---------- Data

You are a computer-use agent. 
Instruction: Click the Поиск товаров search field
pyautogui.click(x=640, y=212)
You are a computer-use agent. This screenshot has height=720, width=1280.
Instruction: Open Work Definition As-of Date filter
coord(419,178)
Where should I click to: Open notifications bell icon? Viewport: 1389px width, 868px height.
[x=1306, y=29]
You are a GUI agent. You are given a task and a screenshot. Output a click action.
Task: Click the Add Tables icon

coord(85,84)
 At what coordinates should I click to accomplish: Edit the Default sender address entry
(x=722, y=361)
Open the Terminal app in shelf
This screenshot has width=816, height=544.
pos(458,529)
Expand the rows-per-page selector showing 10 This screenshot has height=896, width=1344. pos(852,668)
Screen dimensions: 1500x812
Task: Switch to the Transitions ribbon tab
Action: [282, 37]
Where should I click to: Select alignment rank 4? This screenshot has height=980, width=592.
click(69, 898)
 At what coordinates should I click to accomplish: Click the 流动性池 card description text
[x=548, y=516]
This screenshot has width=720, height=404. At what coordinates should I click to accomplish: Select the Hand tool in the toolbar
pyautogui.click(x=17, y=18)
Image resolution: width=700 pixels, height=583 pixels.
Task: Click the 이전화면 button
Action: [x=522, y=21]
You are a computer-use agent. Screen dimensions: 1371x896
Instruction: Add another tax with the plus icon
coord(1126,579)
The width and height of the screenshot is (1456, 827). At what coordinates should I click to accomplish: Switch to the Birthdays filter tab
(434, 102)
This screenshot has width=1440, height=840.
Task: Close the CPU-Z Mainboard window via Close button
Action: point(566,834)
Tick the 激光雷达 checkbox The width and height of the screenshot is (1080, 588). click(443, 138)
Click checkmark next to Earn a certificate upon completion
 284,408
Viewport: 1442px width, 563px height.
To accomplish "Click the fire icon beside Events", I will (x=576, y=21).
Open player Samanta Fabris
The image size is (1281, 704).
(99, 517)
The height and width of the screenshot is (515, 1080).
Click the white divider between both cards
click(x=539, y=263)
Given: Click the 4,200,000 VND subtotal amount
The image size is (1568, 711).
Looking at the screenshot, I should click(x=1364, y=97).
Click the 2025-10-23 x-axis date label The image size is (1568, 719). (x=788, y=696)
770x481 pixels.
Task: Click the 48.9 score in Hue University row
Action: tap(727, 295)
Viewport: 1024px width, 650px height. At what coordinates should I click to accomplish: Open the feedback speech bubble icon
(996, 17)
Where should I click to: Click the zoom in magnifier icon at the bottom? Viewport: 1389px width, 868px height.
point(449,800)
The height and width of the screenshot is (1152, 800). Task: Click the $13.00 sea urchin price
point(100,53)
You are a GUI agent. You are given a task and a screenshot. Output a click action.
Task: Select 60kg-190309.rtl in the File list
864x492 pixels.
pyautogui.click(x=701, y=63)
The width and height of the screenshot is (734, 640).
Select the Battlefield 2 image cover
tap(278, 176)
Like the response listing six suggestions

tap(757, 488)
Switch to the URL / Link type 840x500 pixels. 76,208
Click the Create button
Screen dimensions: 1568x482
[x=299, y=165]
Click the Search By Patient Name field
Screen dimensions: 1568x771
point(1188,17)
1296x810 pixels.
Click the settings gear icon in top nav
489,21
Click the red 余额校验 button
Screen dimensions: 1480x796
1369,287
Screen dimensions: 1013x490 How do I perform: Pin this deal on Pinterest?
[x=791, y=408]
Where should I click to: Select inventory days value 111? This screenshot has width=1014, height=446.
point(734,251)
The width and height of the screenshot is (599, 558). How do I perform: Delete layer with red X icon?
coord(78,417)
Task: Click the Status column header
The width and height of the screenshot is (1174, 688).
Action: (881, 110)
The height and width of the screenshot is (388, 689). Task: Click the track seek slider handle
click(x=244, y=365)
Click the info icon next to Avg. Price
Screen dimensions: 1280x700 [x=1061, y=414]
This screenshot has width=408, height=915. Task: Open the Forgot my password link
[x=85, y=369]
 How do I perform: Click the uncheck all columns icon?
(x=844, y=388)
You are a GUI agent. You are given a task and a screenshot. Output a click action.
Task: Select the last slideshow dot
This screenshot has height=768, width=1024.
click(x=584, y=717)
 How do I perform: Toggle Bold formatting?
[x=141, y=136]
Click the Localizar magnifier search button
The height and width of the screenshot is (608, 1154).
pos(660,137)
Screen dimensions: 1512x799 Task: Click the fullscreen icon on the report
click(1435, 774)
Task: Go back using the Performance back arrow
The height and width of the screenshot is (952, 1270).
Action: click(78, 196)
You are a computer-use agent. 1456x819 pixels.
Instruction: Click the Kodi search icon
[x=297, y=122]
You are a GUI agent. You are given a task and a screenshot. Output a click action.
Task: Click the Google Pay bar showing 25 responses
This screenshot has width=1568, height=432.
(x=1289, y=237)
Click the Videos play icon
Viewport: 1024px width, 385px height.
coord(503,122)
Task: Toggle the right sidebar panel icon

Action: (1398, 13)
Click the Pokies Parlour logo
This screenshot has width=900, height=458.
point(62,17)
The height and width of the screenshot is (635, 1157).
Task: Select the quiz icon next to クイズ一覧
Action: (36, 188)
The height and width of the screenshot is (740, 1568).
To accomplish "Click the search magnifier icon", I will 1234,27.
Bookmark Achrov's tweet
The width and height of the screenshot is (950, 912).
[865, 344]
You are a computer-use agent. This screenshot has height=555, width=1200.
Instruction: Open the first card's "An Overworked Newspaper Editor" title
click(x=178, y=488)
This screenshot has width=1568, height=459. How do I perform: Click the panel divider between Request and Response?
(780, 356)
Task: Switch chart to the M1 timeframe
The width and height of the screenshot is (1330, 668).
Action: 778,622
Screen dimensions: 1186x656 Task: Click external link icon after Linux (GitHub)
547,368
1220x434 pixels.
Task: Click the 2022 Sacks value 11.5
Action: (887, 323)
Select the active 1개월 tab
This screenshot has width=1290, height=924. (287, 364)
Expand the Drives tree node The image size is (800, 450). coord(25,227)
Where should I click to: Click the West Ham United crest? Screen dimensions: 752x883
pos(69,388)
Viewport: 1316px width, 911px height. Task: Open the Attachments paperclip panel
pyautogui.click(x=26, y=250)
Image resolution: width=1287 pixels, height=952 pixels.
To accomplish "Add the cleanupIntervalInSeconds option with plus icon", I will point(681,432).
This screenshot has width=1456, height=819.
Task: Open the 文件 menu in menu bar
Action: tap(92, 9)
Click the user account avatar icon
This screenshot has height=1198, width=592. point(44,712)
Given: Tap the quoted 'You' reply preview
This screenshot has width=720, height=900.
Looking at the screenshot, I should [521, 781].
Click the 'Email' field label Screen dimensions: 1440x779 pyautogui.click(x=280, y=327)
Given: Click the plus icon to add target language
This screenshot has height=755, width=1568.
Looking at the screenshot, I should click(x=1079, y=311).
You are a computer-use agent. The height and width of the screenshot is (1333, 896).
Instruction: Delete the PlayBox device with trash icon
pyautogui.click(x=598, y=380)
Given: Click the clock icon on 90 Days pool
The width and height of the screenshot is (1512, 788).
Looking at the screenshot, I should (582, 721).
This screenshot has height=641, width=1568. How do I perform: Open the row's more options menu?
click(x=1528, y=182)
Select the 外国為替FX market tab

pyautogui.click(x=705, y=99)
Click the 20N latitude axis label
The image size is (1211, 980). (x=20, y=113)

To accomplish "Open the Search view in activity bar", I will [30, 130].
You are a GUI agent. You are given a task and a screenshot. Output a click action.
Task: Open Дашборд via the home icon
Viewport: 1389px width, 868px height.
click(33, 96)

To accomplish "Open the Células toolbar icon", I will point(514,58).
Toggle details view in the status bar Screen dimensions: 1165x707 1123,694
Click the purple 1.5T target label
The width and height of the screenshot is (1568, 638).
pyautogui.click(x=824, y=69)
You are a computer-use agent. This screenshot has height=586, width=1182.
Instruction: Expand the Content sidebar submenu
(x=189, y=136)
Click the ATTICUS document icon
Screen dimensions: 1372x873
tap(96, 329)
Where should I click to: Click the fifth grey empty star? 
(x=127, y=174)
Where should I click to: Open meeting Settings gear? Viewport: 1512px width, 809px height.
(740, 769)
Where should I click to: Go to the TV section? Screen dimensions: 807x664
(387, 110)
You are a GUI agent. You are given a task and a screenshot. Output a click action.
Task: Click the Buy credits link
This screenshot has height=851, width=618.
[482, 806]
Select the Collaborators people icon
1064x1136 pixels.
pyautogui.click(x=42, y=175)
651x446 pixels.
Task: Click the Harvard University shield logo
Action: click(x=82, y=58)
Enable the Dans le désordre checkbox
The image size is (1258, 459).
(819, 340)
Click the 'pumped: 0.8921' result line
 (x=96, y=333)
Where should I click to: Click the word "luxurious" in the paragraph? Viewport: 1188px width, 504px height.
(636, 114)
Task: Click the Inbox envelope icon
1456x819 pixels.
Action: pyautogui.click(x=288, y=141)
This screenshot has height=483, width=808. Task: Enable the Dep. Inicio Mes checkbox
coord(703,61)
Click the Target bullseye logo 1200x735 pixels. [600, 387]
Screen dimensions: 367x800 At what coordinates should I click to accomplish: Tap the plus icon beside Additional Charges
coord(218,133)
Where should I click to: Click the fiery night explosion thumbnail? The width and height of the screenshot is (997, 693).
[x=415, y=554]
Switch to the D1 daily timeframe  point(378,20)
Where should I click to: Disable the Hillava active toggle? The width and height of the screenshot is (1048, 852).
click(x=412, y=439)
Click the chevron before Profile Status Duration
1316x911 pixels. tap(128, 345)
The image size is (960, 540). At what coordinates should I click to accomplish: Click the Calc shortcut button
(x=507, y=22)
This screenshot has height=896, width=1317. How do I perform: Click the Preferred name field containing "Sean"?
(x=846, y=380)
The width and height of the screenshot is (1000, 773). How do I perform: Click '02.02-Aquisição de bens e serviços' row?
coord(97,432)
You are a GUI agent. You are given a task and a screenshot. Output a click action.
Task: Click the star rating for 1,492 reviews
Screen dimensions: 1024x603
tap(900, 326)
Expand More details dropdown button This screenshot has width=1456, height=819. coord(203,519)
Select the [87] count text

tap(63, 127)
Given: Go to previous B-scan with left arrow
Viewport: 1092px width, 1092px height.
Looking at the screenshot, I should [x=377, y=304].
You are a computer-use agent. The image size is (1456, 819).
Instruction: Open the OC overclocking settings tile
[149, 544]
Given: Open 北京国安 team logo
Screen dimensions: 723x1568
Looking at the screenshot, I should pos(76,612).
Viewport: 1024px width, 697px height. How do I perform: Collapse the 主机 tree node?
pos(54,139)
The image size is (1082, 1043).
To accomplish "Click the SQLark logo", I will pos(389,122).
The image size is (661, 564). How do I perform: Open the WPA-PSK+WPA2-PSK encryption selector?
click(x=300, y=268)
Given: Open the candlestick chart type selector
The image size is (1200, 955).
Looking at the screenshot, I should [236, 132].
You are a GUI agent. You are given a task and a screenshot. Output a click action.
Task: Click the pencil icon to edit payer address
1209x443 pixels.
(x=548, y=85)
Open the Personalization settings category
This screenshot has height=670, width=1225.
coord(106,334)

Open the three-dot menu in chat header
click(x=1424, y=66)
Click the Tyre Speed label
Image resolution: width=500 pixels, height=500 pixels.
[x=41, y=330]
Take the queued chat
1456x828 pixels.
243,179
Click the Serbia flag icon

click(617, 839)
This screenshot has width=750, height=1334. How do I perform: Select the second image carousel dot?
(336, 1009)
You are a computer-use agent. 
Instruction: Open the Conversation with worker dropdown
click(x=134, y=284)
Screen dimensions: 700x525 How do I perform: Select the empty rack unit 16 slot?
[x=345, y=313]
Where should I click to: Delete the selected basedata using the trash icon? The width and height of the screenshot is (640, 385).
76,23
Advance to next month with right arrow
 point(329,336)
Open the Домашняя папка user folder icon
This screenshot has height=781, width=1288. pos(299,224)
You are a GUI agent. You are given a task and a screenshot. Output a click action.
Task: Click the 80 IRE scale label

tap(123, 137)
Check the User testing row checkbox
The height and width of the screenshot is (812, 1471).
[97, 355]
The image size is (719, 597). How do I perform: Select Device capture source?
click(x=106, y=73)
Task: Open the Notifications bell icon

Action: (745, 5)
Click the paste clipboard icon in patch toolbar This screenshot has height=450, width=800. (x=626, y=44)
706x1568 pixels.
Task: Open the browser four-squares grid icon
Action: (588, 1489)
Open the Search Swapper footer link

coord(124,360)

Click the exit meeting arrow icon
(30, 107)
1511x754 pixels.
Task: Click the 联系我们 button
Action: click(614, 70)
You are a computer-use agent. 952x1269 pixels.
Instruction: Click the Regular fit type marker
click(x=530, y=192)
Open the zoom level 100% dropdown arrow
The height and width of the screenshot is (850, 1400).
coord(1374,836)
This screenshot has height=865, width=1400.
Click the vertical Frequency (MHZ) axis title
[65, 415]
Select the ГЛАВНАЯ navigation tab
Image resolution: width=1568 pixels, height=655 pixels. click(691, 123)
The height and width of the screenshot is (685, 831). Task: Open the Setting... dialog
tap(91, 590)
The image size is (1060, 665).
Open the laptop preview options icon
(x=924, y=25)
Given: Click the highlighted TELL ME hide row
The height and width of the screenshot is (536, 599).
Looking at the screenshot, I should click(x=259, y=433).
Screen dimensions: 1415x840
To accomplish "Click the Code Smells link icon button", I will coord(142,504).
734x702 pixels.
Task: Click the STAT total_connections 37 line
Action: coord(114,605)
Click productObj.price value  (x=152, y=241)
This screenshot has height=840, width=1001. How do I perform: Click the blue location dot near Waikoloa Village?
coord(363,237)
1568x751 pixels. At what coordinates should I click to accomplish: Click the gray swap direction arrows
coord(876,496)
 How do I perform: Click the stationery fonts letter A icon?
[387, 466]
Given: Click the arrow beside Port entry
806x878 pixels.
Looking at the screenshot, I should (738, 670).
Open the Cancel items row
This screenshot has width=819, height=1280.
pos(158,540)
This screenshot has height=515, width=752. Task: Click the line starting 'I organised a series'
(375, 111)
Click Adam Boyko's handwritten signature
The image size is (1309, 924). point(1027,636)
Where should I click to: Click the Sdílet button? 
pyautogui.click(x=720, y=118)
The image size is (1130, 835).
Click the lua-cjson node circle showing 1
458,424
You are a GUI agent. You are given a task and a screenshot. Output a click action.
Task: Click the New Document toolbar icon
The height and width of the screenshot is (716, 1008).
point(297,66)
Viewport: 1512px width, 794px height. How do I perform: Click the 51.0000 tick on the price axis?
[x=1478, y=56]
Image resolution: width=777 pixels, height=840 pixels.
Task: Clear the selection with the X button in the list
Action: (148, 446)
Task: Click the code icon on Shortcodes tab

--------------------

== Latihan ==
Tulis ulang kata demi kata baris-baris dalam daftar di atas, yaitu di antara baris yang memuat "Expand the Drives" dan baris yang memuat "Click the 'Email'", termasuk kedua baris tersebut.

== Hasil ==
Expand the Drives tree node The image size is (800, 450). coord(25,227)
Where should I click to: Click the West Ham United crest? Screen dimensions: 752x883
pos(69,388)
Viewport: 1316px width, 911px height. Task: Open the Attachments paperclip panel
pyautogui.click(x=26, y=250)
Image resolution: width=1287 pixels, height=952 pixels.
To accomplish "Add the cleanupIntervalInSeconds option with plus icon", I will point(681,432).
This screenshot has width=1456, height=819.
Task: Open the 文件 menu in menu bar
Action: tap(92, 9)
Click the user account avatar icon
This screenshot has height=1198, width=592. point(44,712)
Given: Tap the quoted 'You' reply preview
This screenshot has width=720, height=900.
Looking at the screenshot, I should [521, 781].
Click the 'Email' field label Screen dimensions: 1440x779 pyautogui.click(x=280, y=327)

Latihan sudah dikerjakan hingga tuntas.